**PROVIDED TEXT:**
— start —
It shouldn't make any difference. Entropy is a measure of disorder, which essentially takes into account the variety of different states a system can be in (more than happy to have better brains than mine correct me). Even though energy affects systems and increases entropy, the universe is a closed system. No energy in or out. And yet entropy increases. Hence why would the amount of entropy in a small open system suddenly have a relationship?

A sloppy response, I know. There certainly could be a reason. But my first thoughts on the matter say I wouldn't think there is a dependent relationship between entropy and mass.

Athon
 
The question is whether there is a difference in mass between empty and full memory. There seems to be a consensus that 0's and 1's can have different energies, and that can cause a mass difference, but a lack of consensus whether entropy of the data is a factor or not.

Entropy, in the statistical mechanics sense, is most definitely NOT a factor here. The entropy of any given memory configuration (counting only the 0's and 1s) is zero, because the number of accessible states is 1. The memory configuration can't change on its own.
— end —
**RECORD SET:**
— start —
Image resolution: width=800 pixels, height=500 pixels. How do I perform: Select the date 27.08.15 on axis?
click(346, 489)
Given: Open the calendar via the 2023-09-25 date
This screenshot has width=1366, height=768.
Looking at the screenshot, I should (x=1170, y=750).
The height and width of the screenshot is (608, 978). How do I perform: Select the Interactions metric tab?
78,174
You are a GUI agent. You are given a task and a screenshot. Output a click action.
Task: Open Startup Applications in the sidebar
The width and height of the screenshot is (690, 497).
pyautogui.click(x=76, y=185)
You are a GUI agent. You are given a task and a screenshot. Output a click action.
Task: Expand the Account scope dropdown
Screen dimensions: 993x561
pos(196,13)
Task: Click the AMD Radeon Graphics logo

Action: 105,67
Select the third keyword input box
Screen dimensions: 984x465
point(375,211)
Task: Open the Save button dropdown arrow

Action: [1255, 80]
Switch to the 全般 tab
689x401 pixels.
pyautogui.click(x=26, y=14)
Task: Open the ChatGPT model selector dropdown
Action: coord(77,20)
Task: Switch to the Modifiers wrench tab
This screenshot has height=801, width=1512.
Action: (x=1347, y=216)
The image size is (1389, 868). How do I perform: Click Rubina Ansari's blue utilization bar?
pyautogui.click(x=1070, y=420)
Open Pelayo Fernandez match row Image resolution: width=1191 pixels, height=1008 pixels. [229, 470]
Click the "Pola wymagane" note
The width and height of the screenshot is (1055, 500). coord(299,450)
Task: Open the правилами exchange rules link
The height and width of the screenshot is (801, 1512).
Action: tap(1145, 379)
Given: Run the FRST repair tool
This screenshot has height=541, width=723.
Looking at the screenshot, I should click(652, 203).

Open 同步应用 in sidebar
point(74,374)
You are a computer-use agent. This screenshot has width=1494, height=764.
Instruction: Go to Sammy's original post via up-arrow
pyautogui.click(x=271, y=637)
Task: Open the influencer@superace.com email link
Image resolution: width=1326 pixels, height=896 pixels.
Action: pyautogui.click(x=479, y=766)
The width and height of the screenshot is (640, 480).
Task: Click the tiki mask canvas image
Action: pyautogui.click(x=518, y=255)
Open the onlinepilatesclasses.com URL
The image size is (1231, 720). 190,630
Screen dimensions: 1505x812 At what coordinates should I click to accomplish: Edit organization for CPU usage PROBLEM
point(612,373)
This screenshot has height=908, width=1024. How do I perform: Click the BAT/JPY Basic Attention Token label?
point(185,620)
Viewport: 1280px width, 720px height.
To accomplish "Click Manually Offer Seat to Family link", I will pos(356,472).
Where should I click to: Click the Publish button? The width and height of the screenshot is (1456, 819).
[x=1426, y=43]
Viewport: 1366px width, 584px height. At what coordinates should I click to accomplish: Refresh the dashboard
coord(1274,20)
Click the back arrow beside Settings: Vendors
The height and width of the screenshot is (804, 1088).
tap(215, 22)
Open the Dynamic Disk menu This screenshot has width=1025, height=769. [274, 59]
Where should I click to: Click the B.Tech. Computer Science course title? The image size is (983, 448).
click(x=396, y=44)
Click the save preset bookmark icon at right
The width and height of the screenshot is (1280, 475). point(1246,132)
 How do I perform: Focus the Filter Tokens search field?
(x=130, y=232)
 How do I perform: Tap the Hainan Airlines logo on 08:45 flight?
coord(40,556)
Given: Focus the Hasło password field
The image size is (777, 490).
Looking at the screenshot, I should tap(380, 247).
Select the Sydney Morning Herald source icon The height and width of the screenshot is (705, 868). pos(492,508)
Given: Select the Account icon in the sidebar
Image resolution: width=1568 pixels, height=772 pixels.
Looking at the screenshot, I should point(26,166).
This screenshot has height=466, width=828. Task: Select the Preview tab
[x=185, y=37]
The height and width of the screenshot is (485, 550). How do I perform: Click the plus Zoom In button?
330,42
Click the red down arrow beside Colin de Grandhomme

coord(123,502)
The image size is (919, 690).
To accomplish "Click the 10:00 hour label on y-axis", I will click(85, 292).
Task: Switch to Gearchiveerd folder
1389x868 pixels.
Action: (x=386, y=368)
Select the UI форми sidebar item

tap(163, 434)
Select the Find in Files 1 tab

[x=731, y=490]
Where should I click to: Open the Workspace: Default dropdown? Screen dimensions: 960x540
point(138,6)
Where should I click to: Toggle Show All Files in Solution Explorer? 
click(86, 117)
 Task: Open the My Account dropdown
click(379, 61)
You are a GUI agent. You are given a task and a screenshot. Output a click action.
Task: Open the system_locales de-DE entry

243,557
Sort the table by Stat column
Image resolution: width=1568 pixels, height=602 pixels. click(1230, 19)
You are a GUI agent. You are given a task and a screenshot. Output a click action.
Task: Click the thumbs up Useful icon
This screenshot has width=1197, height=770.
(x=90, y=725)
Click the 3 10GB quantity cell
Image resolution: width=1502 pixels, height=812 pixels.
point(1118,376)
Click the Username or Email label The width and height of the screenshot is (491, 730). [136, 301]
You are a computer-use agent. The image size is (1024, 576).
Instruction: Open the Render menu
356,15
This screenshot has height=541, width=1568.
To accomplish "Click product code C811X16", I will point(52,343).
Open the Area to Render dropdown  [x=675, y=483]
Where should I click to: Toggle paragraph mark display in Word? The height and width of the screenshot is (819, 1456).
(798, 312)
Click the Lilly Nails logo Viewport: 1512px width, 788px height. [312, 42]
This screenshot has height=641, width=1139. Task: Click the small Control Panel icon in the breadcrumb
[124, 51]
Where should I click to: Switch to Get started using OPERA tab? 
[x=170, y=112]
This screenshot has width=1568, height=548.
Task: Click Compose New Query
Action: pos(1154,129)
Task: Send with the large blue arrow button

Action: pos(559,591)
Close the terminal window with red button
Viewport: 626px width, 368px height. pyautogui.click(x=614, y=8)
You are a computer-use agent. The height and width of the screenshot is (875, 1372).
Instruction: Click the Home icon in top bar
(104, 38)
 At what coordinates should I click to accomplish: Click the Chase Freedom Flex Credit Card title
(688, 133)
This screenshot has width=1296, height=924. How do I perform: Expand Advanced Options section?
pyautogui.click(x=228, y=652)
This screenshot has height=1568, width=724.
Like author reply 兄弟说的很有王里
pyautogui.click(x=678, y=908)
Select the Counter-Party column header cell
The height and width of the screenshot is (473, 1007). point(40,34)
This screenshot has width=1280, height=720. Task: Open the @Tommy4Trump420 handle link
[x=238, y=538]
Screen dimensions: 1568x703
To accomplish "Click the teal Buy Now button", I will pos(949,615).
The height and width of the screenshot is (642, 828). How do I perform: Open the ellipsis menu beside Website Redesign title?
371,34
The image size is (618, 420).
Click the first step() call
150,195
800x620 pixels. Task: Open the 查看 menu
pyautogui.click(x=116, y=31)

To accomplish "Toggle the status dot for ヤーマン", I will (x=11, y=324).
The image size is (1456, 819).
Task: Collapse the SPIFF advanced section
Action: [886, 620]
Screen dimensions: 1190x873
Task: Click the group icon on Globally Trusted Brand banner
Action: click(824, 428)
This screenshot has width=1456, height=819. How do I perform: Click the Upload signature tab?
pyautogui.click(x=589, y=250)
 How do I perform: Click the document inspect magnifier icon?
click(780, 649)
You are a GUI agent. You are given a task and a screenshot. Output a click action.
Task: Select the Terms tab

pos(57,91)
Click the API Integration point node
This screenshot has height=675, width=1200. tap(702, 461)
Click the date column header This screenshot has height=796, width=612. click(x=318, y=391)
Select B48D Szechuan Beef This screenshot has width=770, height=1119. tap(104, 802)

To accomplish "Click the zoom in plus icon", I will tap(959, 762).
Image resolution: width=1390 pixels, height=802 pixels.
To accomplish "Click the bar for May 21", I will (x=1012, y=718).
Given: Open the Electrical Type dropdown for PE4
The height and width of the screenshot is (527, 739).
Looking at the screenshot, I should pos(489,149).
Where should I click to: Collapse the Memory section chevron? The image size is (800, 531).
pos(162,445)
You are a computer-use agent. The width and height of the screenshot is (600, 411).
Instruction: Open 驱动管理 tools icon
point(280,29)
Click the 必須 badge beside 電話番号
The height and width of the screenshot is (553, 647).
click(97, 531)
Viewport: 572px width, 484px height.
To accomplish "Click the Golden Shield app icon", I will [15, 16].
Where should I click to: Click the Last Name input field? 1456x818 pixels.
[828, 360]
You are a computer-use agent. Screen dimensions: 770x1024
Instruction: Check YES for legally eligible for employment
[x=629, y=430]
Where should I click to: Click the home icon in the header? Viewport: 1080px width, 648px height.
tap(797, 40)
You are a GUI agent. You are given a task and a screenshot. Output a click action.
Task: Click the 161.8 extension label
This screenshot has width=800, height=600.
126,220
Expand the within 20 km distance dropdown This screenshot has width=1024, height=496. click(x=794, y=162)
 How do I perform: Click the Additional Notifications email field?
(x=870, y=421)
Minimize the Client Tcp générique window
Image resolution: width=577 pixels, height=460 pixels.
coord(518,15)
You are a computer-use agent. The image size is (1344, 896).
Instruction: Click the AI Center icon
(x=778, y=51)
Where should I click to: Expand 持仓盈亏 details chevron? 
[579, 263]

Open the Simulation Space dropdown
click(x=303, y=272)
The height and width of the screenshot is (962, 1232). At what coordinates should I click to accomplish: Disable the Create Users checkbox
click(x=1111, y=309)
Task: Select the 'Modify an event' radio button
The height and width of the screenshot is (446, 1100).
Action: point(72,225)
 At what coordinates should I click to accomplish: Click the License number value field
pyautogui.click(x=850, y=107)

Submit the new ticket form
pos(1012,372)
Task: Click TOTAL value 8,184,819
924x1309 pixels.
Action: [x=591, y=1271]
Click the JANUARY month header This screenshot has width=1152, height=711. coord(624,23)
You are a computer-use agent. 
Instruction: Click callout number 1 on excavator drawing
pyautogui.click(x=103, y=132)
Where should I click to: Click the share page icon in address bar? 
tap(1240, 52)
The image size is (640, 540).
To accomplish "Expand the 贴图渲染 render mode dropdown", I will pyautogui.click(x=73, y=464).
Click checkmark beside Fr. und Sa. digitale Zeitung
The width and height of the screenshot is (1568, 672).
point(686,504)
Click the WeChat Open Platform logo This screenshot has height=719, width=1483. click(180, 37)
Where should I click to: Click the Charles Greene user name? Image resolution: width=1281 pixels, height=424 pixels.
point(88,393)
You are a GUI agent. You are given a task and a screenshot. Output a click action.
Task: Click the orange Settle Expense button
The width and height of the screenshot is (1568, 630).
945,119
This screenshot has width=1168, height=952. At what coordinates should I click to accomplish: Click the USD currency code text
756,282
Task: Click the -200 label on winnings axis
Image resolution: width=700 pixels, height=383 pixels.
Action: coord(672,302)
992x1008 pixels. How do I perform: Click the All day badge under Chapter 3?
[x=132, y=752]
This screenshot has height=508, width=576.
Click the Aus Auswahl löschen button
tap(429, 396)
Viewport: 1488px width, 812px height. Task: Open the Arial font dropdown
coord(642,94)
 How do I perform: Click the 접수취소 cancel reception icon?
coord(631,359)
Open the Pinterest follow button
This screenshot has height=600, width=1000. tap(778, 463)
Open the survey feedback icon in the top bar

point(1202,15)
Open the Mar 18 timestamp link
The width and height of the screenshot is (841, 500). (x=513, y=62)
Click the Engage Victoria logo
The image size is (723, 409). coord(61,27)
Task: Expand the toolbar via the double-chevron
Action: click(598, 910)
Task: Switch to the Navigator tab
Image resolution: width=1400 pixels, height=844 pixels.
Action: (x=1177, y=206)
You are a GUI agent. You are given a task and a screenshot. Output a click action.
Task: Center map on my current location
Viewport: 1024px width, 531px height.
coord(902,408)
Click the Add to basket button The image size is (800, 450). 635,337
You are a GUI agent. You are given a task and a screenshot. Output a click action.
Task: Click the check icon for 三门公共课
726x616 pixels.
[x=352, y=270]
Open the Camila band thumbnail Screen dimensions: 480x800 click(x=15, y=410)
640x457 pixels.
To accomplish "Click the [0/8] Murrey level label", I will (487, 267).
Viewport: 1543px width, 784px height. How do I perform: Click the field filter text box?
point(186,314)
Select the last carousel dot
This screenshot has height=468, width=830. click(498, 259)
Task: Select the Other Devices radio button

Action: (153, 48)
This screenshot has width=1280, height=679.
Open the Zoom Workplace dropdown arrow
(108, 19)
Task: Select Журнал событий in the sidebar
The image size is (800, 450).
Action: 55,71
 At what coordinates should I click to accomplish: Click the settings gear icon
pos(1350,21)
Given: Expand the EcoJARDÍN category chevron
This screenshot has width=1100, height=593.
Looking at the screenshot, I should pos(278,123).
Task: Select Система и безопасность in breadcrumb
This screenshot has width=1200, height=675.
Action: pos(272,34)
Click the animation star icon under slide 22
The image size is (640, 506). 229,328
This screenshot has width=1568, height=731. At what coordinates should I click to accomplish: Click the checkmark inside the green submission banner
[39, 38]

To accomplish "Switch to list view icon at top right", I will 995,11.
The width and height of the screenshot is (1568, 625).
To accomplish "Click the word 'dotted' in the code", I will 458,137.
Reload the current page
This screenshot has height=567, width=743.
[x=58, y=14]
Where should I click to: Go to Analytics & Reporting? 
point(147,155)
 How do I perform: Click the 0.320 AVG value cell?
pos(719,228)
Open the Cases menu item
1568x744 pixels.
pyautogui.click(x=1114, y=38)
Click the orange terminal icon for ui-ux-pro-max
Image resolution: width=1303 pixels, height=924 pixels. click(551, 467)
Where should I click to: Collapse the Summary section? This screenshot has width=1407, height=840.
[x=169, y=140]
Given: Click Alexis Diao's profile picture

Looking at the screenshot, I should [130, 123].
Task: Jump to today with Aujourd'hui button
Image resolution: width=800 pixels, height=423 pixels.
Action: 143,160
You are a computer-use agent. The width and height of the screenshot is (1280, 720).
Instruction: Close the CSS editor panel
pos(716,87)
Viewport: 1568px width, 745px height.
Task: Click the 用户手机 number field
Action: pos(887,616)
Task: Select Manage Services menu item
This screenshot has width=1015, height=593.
— end —
**WHAT YOU NEED TO DO:**
a. Print the part of the entropy discussion that begins at the words "A sloppy response, I" and stops after the words "entropy and mass.".
b. Summarize the entropy discussion in two sentences.
The records are separate from the entropy discussion.

**TASK-BY-TASK RESULTS:**
a.
A sloppy response, I know. There certainly could be a reason. But my first thoughts on the matter say I wouldn't think there is a dependent relationship between entropy and mass.

b. The entropy discussion asks whether memory has a different mass when empty than when full, noting agreement that 0's and 1's can have different energies that could cause a mass difference, but disagreement over whether the entropy of the data matters. One reply doubts any dependent relationship between entropy and mass, and another states that entropy in the statistical mechanics sense is not a factor, because any given memory configuration has only one accessible state and therefore zero entropy.